═══ Page excerpt ═══

• KYODO, Staff report


Nearly 60% of newlyweds did not hold wedding ceremonies amid the coronavirus pandemic, and for those who did, the event was considerably scaled down, two recent surveys have showed.

The surveys provide a glimpse into the degree to which COVID-19 has affected how couples celebrate their marriages.

A Meiji Yasuda Life Insurance Co. survey released on Nov. 15 showed that 58.8% of newlyweds who tied the knot since the start of October 2019 did not have a wedding ceremony while 68.8% said they did not go on a honeymoon.

The survey was conducted online from Oct. 12 to 15 ahead of Good Couples’ Day, which falls on Nov. 22. Some 1,620 people from their 20s to 70s responded.

“The coronavirus pandemic has brought about a major change in the lifestyle and demands of newlyweds,” said Yuichi Kodama, chief economist at Meiji Yasuda Research Institute.

Kodama pointed out that because couples were not able to hold wedding ceremonies, they were able to spend more on other things, such as wedding rings and furniture for their new home, which could lead to a shift in demand.

“There is a possibility that couples may continue to choose not to hold weddings in the future,” he said.

With fewer couples in a celebratory mood, the money spent on wedding ceremonies that did take place also decreased during the pandemic.

According to another survey conducted by Recruit Co., publisher of bridal magazine Zexy, the average cost of weddings and receptions held between April 2020 and March was ¥2.92 million per couple, down ¥700,000 from the previous year.

The figure was the lowest since the survey was first conducted in 2005, with many couples scaling down their ceremonies and spending less than they had originally planned.

═══

* _Required work_:
A) Answer these questions using the article on weddings during the pandemic:
(i) In the Meiji Yasuda Life Insurance Co. survey, what percentage of newlyweds said they did not go on a honeymoon?
(ii) On what date does Good Couples' Day fall?
(iii) In the Recruit Co. survey, what was the average cost per couple of weddings and receptions held between April 2020 and March?
B) Please write the next few sentences of the article on weddings during the pandemic, picking up after its final sentence.
The entries that come after this article were taken from a separate source.

═══ Provided records ═══

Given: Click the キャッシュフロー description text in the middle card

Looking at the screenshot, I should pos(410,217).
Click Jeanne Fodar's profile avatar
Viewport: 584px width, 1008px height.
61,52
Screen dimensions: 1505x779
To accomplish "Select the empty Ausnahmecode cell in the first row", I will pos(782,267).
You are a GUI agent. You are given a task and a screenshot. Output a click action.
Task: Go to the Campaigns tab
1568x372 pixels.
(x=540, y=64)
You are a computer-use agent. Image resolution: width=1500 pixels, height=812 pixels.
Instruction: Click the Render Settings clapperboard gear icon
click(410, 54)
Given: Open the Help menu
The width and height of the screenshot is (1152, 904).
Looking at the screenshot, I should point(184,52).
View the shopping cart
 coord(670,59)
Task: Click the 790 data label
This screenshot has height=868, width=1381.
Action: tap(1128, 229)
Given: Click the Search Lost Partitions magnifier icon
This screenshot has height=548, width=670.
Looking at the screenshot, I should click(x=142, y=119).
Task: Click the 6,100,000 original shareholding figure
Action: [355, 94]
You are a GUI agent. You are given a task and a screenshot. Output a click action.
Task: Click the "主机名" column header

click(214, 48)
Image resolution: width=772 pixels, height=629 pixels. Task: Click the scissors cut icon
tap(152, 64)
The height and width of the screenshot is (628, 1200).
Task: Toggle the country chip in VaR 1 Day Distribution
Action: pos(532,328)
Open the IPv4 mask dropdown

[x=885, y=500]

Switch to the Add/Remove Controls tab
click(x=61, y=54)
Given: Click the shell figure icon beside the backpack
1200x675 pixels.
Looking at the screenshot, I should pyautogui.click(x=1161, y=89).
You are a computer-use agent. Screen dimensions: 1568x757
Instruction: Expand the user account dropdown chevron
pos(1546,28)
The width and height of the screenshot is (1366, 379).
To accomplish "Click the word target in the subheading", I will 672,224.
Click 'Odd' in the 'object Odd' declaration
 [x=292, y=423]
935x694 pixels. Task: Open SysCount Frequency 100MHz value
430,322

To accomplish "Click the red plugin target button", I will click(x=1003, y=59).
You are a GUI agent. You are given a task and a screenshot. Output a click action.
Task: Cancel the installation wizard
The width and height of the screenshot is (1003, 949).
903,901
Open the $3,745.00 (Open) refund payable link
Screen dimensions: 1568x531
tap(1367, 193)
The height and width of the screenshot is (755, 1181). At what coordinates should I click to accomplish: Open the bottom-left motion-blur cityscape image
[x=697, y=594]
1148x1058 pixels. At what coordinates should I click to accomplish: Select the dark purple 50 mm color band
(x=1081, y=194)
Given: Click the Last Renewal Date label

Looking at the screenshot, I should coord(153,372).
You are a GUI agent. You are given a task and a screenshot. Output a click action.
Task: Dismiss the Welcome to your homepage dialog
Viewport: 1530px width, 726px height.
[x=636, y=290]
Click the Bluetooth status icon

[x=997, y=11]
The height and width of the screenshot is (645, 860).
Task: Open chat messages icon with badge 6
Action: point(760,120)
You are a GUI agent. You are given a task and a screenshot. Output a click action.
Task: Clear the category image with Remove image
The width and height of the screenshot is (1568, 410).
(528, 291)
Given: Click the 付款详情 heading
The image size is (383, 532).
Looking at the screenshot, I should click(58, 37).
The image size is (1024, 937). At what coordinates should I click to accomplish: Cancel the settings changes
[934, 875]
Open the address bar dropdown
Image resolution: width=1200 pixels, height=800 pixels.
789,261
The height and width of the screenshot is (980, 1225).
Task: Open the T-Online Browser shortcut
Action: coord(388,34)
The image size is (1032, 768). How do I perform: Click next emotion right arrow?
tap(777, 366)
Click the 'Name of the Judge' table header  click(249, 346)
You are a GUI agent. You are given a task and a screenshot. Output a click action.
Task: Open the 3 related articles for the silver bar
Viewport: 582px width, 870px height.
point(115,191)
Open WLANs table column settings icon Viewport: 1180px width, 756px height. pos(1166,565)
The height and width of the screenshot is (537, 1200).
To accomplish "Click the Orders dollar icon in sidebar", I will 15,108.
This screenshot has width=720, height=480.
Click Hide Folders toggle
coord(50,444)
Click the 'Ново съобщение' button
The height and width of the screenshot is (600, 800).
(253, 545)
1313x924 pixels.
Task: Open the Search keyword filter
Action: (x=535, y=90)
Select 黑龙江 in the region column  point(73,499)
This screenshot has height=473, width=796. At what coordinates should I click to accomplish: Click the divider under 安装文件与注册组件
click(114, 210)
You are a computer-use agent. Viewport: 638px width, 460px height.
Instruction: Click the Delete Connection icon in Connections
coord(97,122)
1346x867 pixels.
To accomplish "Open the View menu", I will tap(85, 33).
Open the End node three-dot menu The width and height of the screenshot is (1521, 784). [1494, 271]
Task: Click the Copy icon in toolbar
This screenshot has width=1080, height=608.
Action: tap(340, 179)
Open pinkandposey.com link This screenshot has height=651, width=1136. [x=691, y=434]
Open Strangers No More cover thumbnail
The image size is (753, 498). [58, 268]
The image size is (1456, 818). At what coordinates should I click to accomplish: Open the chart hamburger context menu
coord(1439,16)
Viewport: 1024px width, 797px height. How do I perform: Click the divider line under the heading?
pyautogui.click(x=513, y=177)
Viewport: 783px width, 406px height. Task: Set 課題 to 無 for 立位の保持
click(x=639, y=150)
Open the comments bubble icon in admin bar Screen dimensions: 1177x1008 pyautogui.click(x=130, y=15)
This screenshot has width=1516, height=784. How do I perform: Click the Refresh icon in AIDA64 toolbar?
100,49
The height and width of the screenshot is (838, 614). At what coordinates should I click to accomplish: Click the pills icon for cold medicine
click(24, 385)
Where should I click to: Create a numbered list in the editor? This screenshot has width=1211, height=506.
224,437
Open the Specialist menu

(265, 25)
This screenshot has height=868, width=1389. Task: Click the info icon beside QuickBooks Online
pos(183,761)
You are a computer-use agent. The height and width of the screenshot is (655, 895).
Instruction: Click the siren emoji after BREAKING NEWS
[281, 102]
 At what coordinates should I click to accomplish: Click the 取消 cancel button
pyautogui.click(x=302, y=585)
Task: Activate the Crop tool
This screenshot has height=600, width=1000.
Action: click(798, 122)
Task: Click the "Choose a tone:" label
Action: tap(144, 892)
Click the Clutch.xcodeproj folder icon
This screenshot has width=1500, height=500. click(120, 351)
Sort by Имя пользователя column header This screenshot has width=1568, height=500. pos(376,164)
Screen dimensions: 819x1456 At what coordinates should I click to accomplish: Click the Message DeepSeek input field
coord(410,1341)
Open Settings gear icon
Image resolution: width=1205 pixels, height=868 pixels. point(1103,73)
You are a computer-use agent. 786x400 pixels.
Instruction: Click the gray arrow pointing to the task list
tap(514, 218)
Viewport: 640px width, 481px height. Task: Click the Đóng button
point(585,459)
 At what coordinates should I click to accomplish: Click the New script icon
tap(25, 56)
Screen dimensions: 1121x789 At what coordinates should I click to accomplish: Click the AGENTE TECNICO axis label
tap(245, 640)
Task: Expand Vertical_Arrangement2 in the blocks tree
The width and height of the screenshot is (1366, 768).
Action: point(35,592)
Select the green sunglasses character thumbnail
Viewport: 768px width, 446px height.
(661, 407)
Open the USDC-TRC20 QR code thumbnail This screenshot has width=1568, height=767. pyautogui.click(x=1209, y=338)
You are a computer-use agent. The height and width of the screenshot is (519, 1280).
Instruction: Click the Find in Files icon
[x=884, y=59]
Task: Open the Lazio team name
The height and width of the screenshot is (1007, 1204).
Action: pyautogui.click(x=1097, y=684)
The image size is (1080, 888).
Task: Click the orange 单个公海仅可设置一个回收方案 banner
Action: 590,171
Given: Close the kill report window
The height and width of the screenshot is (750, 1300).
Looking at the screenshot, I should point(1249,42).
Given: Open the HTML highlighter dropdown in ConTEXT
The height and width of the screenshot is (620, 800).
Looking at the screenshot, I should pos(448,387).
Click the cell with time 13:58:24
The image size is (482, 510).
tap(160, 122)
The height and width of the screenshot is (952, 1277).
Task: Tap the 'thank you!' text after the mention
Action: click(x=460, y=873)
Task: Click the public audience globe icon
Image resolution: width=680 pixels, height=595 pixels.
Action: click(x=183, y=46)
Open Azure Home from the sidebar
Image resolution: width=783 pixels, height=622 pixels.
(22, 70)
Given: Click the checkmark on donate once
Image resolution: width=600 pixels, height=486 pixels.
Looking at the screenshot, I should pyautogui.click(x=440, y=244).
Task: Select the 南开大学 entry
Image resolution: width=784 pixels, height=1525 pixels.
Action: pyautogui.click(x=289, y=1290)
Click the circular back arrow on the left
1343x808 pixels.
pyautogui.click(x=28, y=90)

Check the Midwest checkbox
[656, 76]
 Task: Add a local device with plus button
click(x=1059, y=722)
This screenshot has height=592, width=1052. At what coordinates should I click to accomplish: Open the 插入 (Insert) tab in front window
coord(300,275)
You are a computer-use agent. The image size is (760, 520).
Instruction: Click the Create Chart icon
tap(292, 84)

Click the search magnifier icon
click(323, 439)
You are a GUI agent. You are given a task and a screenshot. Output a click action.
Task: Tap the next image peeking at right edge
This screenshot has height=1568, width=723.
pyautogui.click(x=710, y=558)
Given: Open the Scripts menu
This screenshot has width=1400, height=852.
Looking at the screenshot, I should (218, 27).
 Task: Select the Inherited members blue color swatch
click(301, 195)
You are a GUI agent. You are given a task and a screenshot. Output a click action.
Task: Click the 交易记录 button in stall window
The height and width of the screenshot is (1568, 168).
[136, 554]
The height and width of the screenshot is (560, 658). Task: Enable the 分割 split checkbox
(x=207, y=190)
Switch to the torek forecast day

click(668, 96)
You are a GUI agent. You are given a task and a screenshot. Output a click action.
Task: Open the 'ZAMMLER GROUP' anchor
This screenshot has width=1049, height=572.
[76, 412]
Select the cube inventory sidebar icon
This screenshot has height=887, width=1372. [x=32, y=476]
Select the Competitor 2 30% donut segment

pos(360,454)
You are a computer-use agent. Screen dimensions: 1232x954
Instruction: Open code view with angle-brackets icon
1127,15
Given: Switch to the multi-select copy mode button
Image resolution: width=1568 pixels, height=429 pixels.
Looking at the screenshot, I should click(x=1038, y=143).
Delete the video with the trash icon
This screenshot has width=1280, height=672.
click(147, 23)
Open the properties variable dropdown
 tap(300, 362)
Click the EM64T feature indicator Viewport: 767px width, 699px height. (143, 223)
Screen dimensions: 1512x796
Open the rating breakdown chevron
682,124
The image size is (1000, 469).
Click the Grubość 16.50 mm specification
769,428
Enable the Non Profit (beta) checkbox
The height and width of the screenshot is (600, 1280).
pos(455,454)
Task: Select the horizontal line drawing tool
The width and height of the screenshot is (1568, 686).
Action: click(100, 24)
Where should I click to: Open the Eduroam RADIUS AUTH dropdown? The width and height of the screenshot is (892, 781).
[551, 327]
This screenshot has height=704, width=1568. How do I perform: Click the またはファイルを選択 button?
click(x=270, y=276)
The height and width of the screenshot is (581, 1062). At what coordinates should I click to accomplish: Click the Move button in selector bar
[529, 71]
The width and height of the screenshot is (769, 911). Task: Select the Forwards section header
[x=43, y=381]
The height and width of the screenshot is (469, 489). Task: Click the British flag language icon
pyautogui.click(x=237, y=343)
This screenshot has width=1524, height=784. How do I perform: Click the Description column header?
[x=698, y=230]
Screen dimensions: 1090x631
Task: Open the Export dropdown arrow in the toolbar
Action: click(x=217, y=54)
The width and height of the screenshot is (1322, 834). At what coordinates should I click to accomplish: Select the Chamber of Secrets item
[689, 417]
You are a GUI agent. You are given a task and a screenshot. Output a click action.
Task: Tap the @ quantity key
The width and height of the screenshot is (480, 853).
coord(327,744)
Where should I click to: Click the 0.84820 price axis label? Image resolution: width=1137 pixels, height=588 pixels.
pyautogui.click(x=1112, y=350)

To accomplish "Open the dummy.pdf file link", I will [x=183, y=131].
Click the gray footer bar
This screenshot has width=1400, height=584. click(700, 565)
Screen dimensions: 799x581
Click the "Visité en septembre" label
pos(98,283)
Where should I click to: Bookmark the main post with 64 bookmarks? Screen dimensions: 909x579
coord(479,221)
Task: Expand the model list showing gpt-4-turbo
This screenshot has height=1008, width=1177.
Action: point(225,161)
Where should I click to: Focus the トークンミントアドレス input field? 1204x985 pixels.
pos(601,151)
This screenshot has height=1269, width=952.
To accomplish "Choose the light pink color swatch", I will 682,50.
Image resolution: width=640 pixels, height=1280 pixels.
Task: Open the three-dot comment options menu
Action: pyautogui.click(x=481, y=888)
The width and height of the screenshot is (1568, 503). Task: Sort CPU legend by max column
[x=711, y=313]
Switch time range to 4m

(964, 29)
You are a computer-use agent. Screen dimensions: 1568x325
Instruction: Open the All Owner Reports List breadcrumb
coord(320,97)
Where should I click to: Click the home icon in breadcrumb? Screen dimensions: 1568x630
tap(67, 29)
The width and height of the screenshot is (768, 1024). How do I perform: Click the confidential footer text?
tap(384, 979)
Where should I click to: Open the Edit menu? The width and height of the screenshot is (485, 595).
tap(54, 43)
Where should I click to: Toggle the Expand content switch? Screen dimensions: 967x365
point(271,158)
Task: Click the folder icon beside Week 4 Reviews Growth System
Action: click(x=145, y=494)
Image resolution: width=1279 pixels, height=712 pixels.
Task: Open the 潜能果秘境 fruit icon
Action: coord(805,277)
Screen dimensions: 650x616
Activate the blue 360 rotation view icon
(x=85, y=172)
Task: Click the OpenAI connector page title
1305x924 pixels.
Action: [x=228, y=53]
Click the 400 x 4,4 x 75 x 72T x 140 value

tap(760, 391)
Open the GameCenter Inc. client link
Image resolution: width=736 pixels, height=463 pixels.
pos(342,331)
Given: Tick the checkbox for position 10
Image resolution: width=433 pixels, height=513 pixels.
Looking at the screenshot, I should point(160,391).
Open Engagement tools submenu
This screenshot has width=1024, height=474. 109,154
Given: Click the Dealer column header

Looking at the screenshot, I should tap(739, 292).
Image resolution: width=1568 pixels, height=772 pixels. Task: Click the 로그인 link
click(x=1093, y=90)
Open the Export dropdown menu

═══

* _Answers by item number_:
A)
(i) 68.8%
(ii) Nov. 22
(iii) ¥2.92 million

B)
More than 70% of the couples who held weddings and wedding receptions also reduced the number of guests they invited, largely due to a government-imposed cap on the number of people allowed to attend events, the survey released on Nov. 4 showed.

The average number of invited guests was a record low at 42.8, a decrease of 23.5 people from the previous year.

To prevent a large number of people crowding into a single room, some couples had some of the guests join the festivities online or held two receptions.

And even though some of the newlyweds didn’t hold a wedding at all, nearly 40% said that they intend to hold one in the future. An additional survey conducted in the areas of Tokyo, Nagoya and Osaka showed that since April more couples have been holding weddings, and inviting more guests and spending more.

“The percentage of couples who want to hold weddings has not changed significantly compared to before the pandemic,” said Ayumu Ochiai, director of Recruit Bridal Research Institute, adding that he expects the bridal market to recover once the pandemic is over.